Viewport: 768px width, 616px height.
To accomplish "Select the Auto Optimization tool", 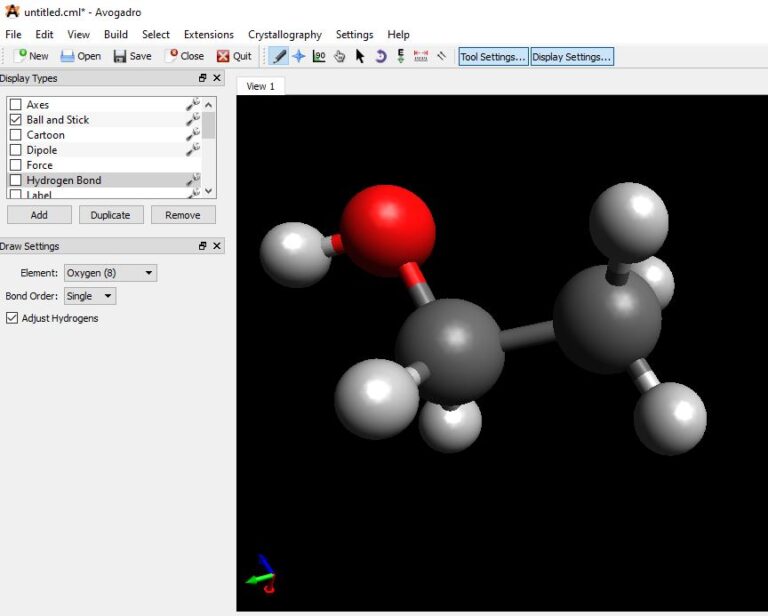I will click(x=400, y=56).
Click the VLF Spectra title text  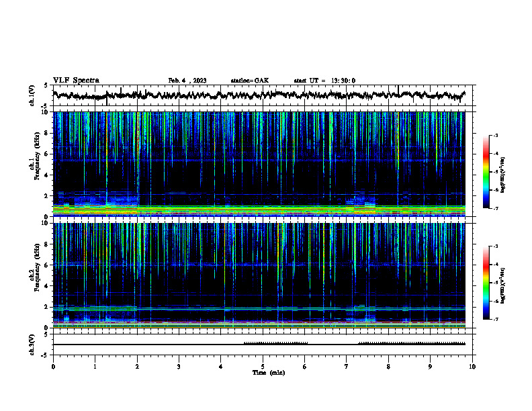[x=76, y=81]
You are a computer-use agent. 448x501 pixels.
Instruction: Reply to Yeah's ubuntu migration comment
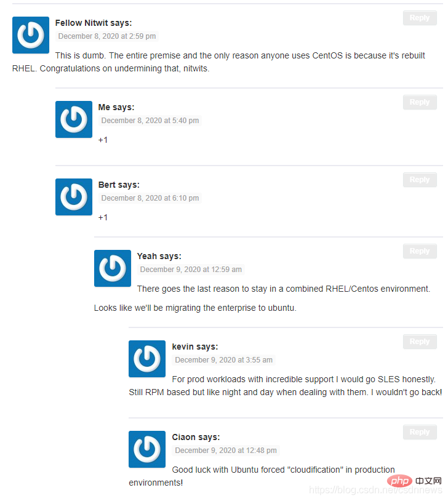[420, 251]
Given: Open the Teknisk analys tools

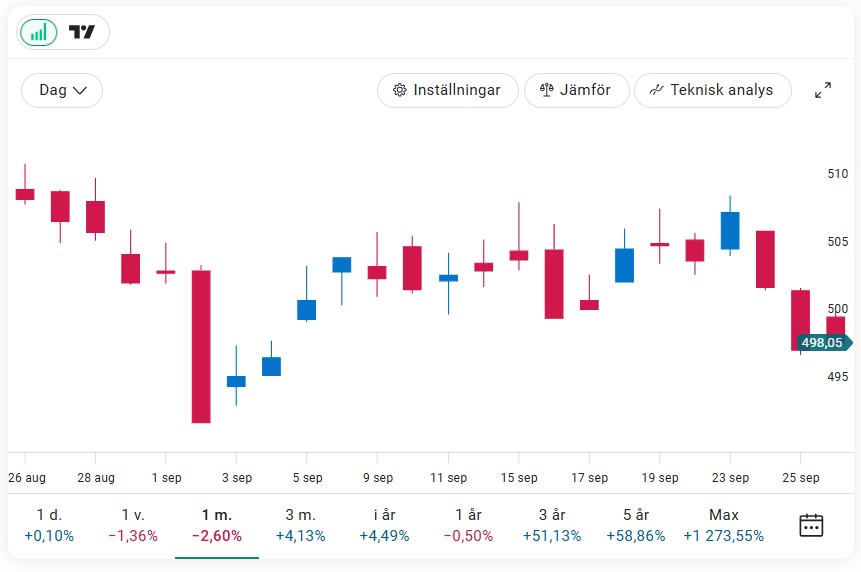Looking at the screenshot, I should pyautogui.click(x=711, y=90).
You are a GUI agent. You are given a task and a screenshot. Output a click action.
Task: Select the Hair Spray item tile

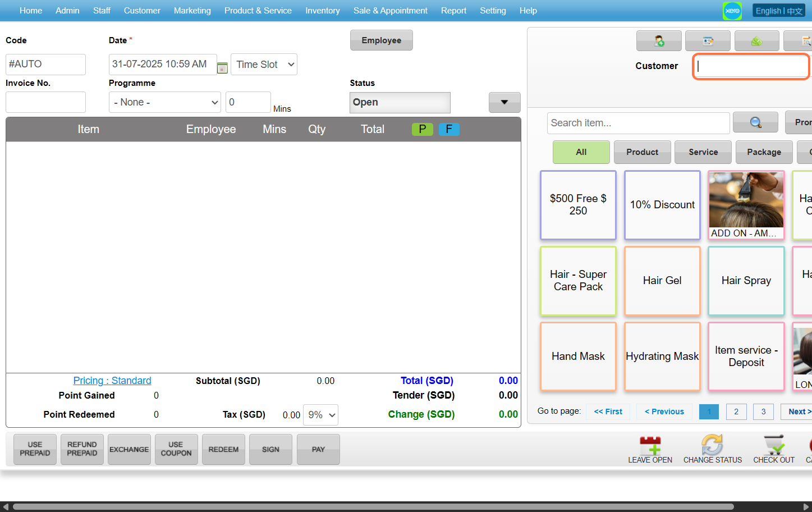[746, 281]
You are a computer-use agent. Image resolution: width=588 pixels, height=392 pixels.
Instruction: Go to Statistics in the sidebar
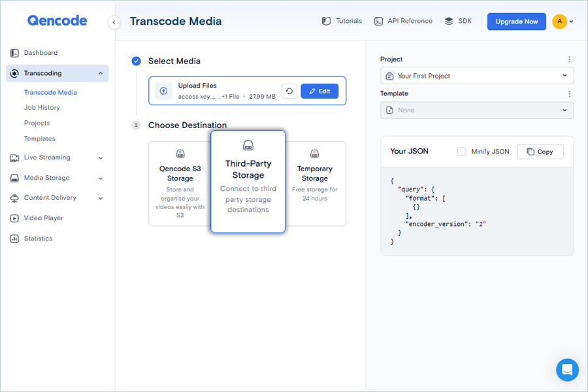click(38, 238)
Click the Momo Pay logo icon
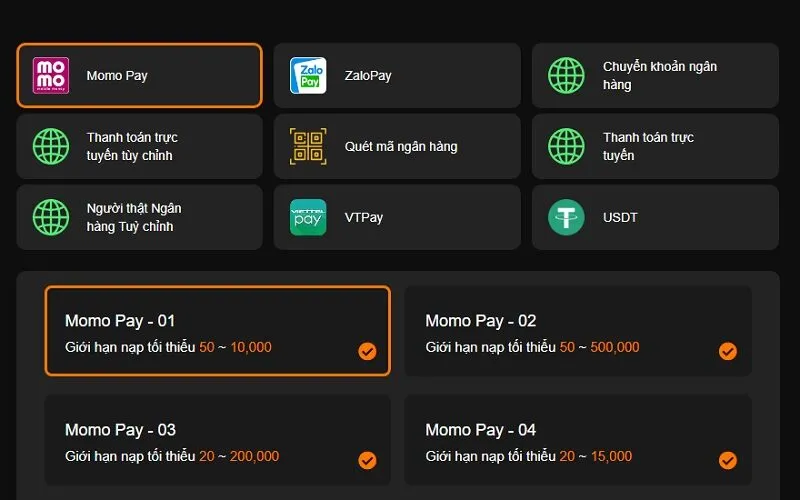Screen dimensions: 800x500 [x=50, y=75]
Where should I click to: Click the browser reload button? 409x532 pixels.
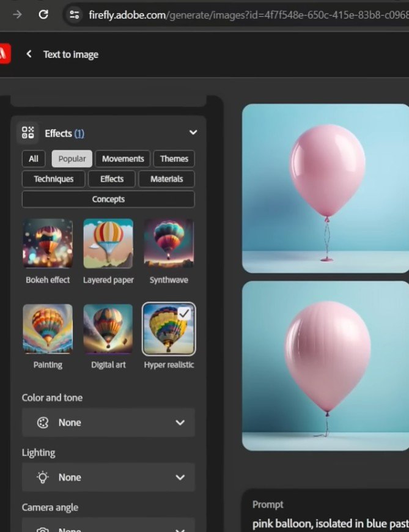tap(43, 14)
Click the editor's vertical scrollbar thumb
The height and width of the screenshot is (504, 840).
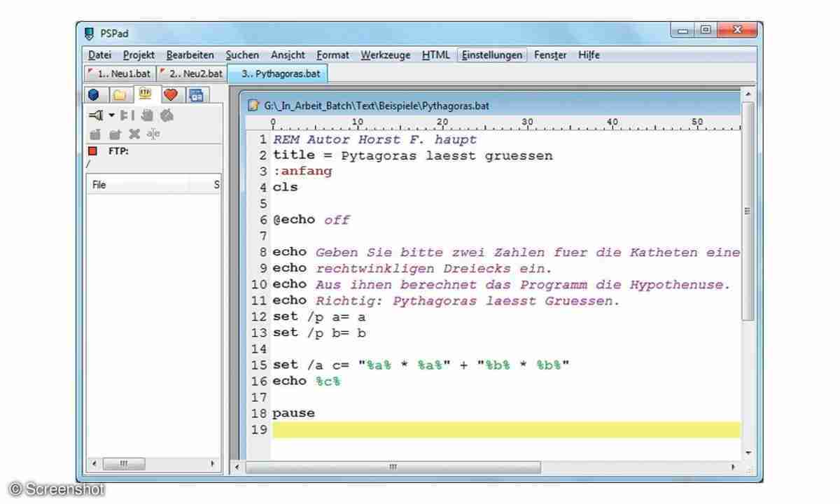coord(748,210)
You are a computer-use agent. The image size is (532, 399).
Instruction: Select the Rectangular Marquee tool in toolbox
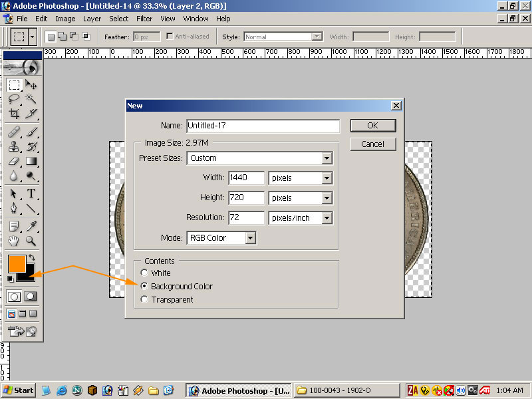(14, 85)
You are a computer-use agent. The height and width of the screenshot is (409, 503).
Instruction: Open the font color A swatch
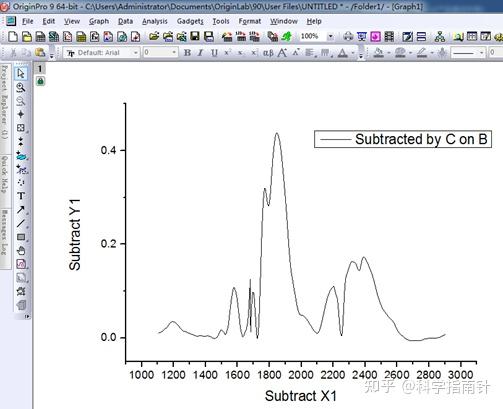pos(343,53)
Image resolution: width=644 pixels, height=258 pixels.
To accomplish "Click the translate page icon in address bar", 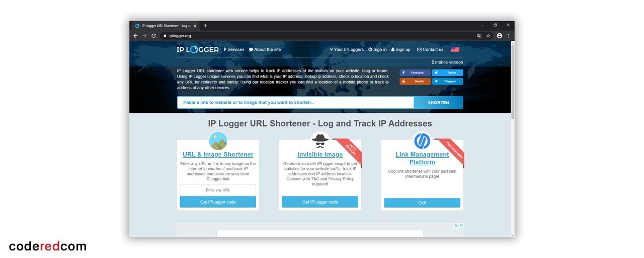I will (x=479, y=36).
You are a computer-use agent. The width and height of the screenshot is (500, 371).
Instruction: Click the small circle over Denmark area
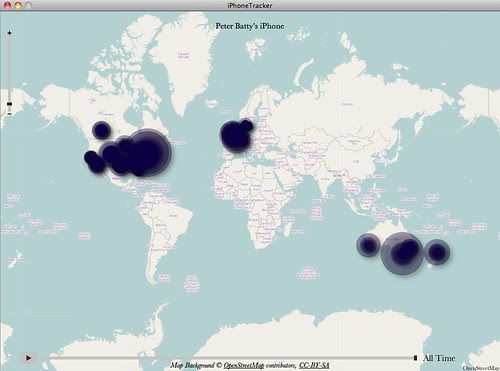pyautogui.click(x=246, y=125)
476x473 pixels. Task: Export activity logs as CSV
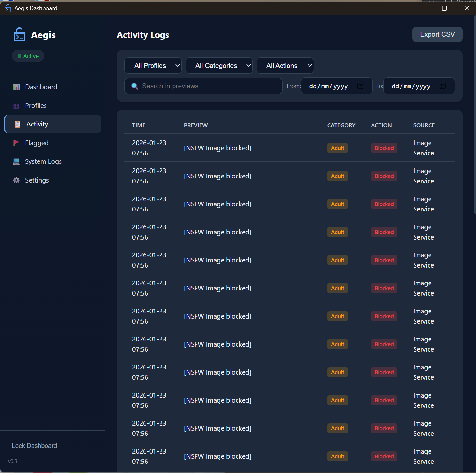(x=437, y=34)
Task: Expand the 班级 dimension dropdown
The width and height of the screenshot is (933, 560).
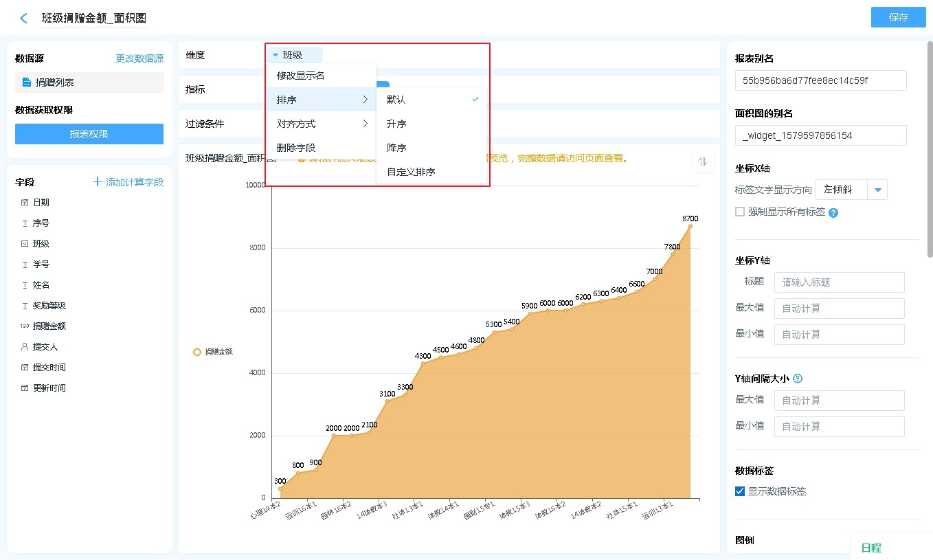Action: point(294,55)
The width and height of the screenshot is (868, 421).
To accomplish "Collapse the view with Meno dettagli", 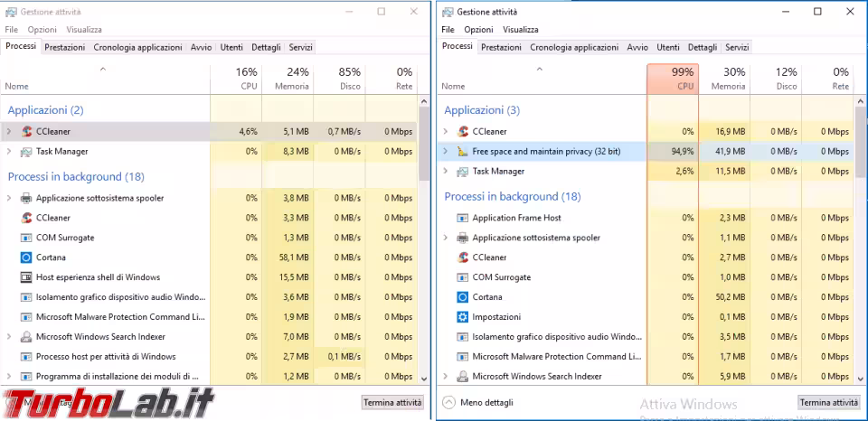I will tap(476, 402).
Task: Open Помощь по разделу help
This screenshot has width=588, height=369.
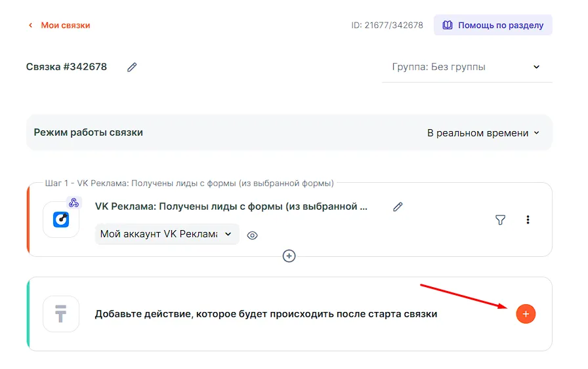Action: point(493,26)
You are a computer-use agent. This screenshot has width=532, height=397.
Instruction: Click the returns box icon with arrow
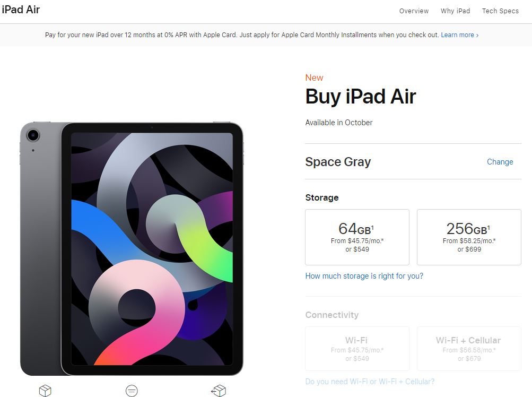[x=219, y=391]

=====

- TASK REQUIREMENTS -
Each line holding "computer" in the records should be copied out.

- RESPONSE TO THIS TASK -
You are a computer-use agent. 448x501 pixels.
You are a computer-use agent. Image resolution: width=588 pixels, height=392 pixels.
You are a computer-use agent. The image size is (532, 399).
You are a computer-use agent. The height and width of the screenshot is (409, 503).
You are a computer-use agent. The width and height of the screenshot is (500, 371).
You are a computer-use agent. This screenshot has width=532, height=397.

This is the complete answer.